-- DATASET --
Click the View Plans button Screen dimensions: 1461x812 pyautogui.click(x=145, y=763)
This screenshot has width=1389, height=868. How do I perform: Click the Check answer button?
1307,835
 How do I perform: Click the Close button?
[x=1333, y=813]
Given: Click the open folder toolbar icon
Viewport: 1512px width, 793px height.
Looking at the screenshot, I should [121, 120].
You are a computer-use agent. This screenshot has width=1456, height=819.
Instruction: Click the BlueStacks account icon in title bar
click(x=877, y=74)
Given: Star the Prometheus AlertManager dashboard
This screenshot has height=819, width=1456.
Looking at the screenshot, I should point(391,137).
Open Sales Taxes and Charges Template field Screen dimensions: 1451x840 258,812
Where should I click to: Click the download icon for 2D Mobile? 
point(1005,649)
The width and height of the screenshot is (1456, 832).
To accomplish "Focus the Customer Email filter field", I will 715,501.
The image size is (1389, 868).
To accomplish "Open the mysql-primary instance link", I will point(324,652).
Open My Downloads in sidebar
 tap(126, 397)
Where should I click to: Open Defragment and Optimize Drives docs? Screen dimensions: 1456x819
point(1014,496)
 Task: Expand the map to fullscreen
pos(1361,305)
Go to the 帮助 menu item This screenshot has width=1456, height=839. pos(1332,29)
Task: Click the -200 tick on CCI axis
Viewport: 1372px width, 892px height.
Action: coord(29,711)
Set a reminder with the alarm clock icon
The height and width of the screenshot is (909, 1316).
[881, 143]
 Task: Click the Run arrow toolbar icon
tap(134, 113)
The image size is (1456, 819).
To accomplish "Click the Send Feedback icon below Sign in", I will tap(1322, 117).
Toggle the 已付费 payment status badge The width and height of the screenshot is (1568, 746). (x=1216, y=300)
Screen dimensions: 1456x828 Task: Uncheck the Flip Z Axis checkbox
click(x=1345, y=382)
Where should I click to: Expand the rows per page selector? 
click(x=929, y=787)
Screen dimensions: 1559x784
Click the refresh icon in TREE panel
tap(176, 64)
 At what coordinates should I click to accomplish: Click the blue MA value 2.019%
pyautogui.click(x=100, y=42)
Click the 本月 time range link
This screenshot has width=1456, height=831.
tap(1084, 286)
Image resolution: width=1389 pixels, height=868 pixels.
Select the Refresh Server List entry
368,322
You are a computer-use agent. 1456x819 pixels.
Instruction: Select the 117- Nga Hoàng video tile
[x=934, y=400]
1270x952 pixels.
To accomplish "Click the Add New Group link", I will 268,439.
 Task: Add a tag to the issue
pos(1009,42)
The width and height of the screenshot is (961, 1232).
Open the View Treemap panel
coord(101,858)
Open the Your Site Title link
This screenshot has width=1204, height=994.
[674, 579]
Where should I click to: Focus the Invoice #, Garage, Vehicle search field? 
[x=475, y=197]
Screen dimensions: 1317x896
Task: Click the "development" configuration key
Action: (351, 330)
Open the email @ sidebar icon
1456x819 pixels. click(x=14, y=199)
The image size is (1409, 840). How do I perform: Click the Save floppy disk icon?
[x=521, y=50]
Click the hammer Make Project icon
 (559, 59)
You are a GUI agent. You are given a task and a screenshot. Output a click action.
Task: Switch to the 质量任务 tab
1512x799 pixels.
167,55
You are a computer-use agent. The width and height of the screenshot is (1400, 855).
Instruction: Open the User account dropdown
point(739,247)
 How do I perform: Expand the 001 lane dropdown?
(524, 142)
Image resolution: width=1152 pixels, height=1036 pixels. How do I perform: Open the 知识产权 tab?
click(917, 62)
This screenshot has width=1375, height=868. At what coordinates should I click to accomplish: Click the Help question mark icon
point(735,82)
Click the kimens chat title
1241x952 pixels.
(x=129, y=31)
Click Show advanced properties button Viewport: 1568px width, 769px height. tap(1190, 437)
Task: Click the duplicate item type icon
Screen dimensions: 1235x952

-- TASK TO CARRY OUT --
Check each line of the listing above for the string "will", and report how many lines contain it, as a number alone.

-- OUTPUT OF THE TASK --
4